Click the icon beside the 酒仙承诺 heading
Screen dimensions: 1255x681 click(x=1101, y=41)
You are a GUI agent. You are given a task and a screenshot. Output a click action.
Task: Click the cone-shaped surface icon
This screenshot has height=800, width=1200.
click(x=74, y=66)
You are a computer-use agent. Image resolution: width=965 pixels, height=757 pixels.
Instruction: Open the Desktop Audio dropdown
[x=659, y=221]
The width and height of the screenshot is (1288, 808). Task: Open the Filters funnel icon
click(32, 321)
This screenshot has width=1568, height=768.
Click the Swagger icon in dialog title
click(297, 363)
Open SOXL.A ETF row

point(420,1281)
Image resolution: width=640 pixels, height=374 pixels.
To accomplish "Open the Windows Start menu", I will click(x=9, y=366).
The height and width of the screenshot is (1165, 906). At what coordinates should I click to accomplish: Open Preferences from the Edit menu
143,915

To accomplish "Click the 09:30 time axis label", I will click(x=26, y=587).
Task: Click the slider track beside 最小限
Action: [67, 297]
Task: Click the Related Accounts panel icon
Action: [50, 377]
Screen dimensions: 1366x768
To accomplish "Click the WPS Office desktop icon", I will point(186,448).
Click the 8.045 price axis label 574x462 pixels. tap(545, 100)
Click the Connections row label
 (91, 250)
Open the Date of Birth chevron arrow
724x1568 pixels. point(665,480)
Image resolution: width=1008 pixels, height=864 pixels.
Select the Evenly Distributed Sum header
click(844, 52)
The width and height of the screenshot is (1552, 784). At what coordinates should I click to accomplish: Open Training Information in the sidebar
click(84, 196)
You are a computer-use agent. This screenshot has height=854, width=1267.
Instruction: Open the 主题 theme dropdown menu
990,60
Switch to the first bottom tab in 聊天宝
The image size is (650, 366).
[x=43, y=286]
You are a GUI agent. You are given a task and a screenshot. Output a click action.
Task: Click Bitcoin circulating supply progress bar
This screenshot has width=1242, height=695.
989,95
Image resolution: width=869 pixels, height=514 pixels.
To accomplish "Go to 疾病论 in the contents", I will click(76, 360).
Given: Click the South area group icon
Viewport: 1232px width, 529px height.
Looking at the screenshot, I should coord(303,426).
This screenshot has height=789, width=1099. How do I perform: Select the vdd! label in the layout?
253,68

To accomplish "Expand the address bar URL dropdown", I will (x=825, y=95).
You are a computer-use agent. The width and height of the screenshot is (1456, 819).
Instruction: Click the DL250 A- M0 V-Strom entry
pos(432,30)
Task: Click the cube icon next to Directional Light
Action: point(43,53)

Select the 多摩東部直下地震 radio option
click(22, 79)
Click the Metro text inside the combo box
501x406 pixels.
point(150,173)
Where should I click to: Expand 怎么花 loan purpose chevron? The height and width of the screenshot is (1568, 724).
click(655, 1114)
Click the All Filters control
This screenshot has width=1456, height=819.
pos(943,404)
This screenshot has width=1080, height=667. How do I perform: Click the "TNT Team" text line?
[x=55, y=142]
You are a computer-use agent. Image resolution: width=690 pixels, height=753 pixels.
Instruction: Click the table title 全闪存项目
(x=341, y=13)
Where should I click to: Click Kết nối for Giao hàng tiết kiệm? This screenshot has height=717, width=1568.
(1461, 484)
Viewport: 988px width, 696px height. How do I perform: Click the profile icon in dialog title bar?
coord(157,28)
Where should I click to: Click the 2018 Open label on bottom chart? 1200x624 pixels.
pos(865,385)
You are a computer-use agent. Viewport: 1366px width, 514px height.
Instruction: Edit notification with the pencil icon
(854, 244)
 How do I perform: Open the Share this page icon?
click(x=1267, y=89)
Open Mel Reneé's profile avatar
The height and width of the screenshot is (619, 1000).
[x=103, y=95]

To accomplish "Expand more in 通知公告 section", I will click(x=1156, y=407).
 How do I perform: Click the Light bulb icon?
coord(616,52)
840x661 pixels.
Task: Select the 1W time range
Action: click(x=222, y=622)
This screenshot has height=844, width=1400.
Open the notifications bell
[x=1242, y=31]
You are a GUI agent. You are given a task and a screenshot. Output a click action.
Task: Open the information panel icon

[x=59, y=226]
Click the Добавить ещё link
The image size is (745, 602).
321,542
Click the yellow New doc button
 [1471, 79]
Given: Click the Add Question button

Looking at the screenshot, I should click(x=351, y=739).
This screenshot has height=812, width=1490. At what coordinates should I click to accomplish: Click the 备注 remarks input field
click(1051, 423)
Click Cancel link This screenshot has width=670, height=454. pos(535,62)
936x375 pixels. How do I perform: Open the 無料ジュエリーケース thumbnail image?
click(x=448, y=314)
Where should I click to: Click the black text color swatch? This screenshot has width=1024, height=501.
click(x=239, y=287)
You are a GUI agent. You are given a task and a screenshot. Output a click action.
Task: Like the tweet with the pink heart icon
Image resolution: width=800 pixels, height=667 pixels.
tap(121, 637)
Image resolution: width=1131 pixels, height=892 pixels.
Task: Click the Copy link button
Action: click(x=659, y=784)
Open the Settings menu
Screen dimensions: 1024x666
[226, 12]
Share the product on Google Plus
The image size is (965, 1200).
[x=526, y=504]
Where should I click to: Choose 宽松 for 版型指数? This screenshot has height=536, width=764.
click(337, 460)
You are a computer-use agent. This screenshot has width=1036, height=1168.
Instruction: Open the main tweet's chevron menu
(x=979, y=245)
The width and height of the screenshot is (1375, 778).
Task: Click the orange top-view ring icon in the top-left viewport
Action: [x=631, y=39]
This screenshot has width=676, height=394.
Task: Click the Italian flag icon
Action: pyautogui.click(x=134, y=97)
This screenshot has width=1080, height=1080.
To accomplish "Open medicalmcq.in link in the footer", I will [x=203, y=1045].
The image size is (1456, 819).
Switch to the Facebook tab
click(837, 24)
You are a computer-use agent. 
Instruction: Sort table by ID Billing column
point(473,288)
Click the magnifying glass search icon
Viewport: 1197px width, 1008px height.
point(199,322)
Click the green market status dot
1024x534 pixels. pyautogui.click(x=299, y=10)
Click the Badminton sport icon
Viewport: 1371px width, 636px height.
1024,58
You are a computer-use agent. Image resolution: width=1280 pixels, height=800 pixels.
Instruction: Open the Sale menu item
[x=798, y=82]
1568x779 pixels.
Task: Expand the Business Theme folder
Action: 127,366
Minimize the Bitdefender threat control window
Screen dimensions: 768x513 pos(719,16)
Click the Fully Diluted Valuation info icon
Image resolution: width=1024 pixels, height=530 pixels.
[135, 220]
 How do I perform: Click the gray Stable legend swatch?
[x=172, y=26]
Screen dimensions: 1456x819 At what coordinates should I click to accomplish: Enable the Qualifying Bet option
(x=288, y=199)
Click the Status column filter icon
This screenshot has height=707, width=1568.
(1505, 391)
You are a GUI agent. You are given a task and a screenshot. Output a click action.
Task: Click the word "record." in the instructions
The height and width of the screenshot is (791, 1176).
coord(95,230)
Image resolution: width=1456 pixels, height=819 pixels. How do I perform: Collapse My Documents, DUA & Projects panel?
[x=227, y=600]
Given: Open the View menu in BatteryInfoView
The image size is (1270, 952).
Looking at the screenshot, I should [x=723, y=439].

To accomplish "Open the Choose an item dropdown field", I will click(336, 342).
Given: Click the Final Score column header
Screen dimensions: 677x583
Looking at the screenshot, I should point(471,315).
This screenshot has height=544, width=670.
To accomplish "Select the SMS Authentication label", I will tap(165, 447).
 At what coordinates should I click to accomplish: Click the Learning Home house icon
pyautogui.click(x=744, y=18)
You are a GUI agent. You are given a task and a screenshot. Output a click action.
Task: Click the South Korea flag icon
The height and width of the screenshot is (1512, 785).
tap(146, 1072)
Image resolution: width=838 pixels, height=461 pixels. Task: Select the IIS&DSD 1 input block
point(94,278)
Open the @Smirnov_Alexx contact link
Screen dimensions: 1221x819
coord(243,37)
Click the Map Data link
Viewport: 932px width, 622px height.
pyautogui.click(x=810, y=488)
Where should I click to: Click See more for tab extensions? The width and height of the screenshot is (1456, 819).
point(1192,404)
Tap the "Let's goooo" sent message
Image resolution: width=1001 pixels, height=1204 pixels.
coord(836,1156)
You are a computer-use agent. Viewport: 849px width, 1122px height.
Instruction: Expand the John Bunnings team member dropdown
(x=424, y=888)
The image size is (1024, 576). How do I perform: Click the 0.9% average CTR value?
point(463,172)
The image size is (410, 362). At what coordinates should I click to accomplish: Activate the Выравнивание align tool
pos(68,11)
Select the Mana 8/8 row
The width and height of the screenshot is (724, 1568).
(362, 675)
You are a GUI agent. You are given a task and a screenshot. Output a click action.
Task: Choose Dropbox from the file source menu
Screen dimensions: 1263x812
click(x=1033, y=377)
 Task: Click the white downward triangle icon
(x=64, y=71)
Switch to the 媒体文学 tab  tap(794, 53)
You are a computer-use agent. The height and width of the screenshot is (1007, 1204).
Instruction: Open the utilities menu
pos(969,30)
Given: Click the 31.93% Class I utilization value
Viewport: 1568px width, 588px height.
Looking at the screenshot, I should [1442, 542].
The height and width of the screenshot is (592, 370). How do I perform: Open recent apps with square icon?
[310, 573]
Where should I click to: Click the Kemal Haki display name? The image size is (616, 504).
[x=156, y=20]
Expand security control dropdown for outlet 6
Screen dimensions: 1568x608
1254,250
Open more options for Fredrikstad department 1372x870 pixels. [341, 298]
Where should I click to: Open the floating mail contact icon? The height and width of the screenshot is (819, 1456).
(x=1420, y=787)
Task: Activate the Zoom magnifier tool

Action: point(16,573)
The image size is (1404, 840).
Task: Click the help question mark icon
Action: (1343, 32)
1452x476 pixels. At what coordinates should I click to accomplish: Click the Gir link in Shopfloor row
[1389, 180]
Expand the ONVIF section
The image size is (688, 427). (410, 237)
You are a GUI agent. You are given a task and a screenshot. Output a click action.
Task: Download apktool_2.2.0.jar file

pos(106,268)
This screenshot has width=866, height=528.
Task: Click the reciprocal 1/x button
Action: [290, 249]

*AIM OF THE TASK*
Could you repeat the entries, starting with the line that contains "Image resolution: width=869" and going on through the line that contains "point(150,173)"?

*COMPLETED TASK*
Image resolution: width=869 pixels, height=514 pixels.
To accomplish "Go to 疾病论 in the contents", I will click(76, 360).
Given: Click the South area group icon
Viewport: 1232px width, 529px height.
Looking at the screenshot, I should coord(303,426).
This screenshot has height=789, width=1099. How do I perform: Select the vdd! label in the layout?
253,68

To accomplish "Expand the address bar URL dropdown", I will (x=825, y=95).
You are a computer-use agent. The width and height of the screenshot is (1456, 819).
Instruction: Click the DL250 A- M0 V-Strom entry
pos(432,30)
Task: Click the cube icon next to Directional Light
Action: point(43,53)

Select the 多摩東部直下地震 radio option
click(22, 79)
Click the Metro text inside the combo box
501x406 pixels.
point(150,173)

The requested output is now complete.